— BEGIN —
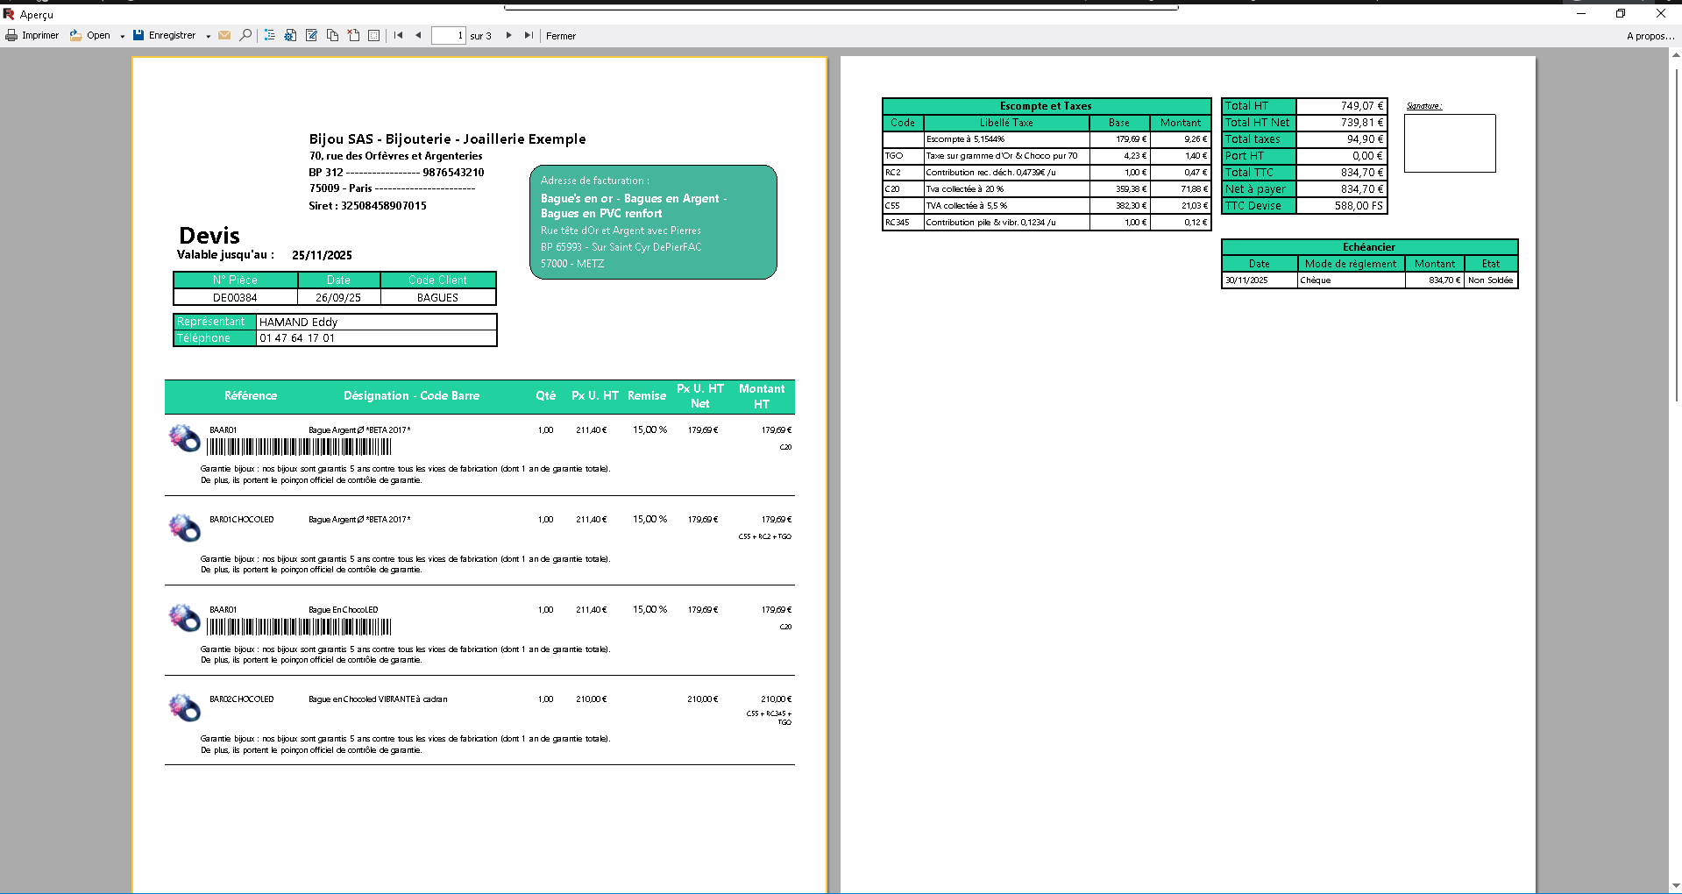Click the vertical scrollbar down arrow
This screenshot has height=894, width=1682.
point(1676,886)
— END —
— BEGIN —
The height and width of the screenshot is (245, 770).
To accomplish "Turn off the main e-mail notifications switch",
— END —
— BEGIN —
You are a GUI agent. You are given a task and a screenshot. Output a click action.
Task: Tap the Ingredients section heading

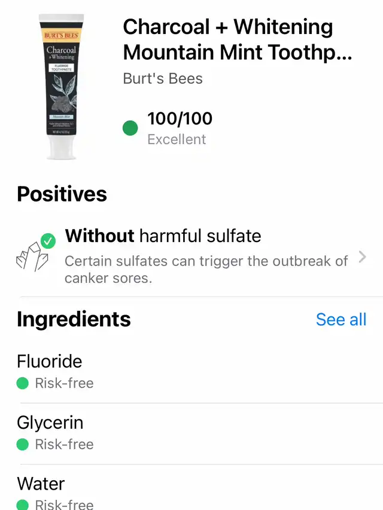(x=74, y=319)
— END —
What to work on - Rewrite the lines from the one containing "You are a GUI" to the one containing "(x=74, y=319)", both included, keeping all other text the same but multiplying each coordinate in the answers by 0.45 and rounding to whole numbers, with halves rounded up. Give only those lines and leave out the pictures.

Final result -
You are a GUI agent. You are given a task and a screenshot. Output a click action.
Task: Tap the Ingredients section heading

(x=33, y=144)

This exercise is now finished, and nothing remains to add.